_What you have to do_
Filter the data below for the string "agent" and copy each matching line.
---------- Excerpted data
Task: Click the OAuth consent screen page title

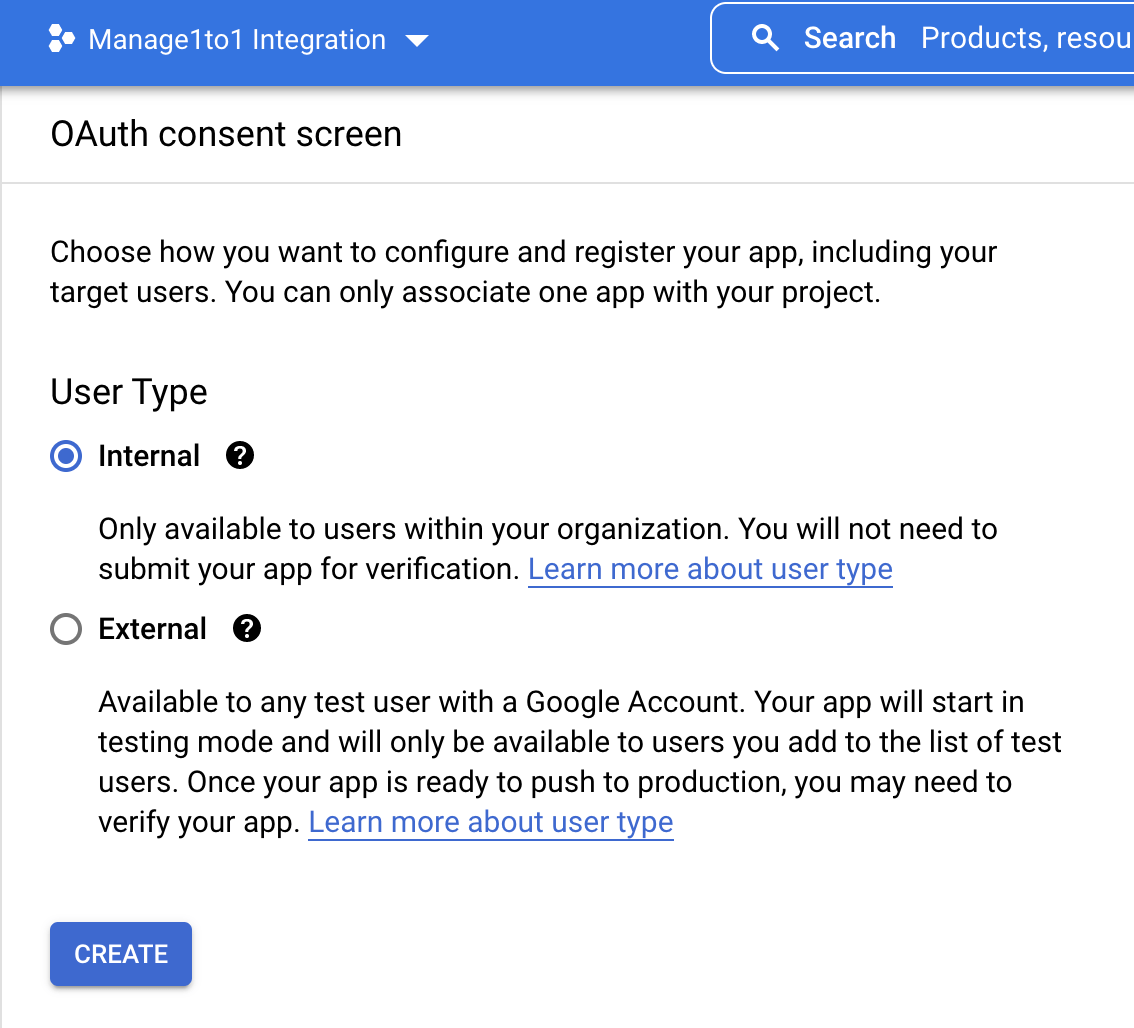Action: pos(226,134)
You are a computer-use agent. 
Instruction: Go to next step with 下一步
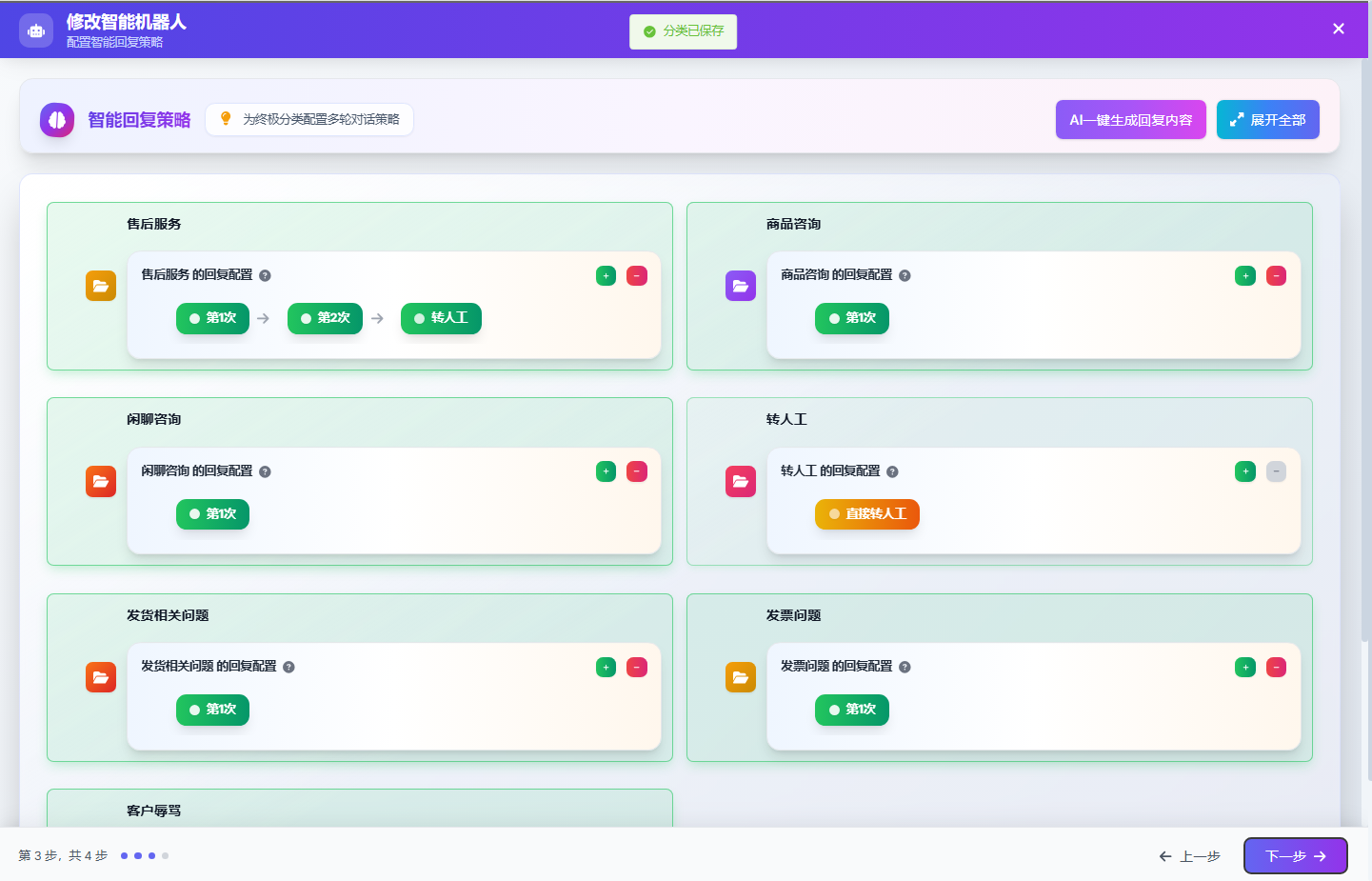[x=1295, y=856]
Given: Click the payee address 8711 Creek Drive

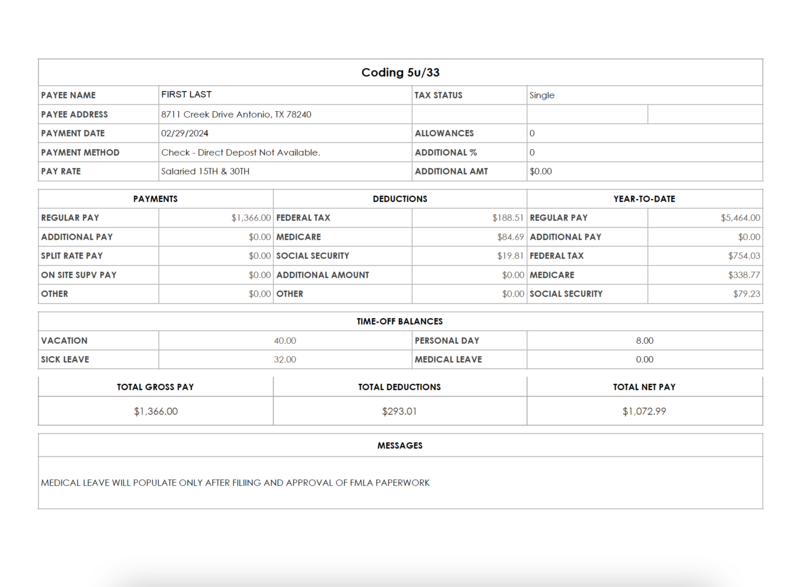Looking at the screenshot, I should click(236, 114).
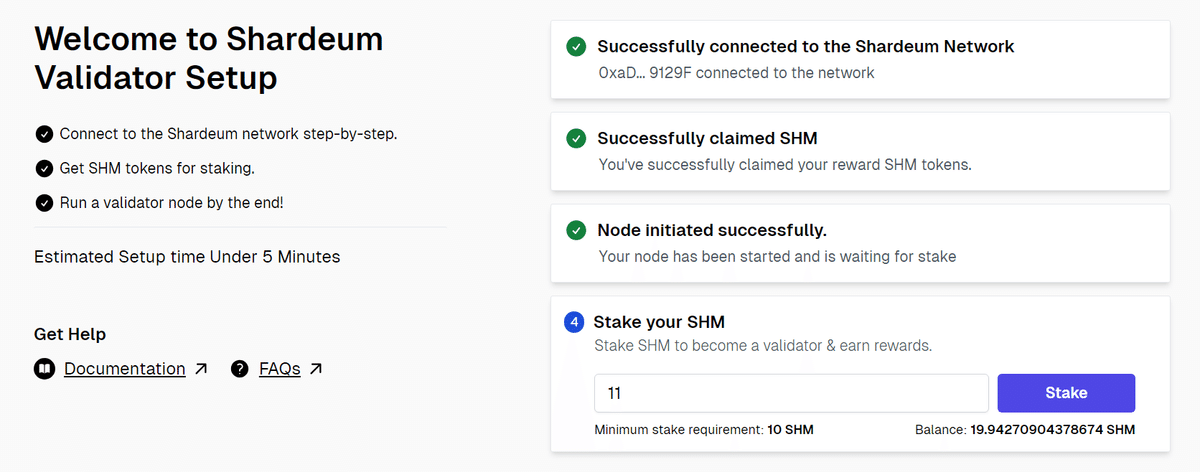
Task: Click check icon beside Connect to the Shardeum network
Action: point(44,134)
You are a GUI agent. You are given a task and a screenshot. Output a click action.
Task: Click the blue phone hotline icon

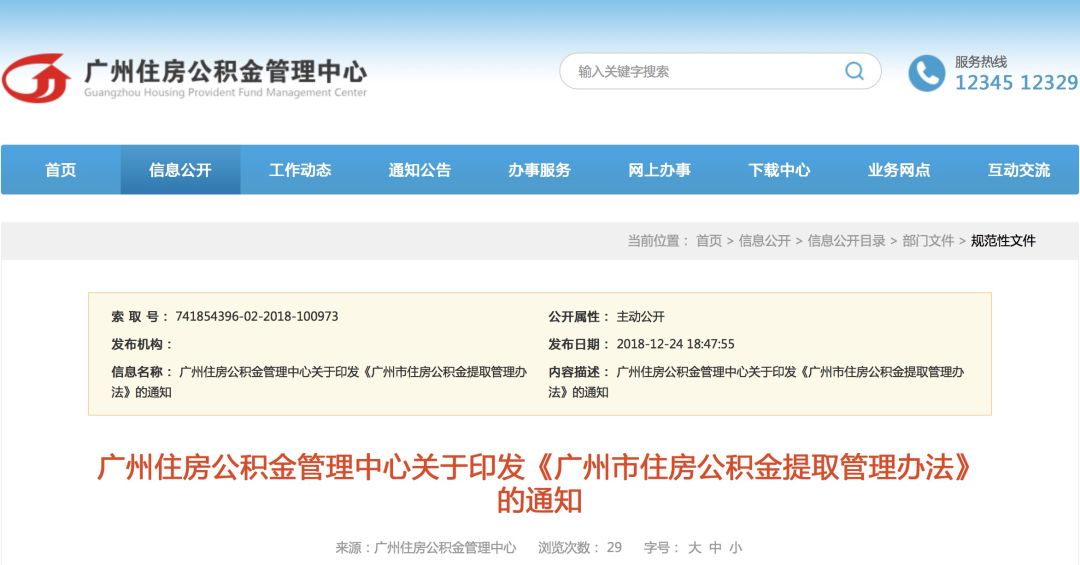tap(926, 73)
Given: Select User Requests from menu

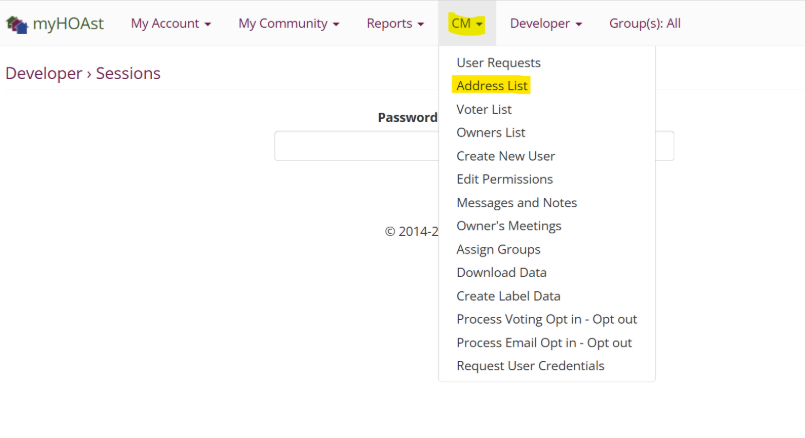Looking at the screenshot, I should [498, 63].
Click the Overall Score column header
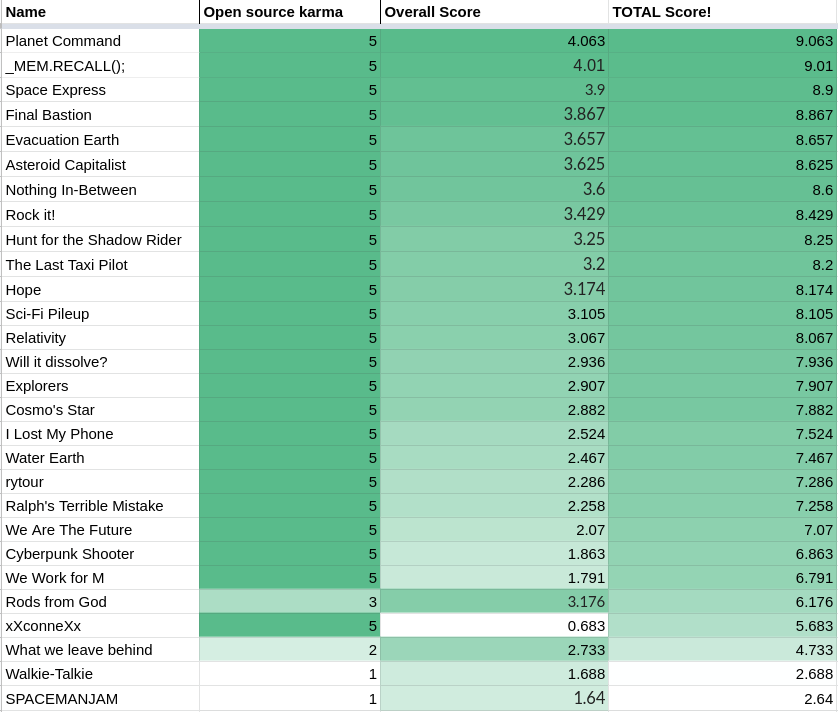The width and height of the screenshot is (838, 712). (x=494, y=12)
--------------------
_Result of the exercise_
You are a computer-use agent. 
You are a GUI agent. You are given a task and a screenshot. Output a click action.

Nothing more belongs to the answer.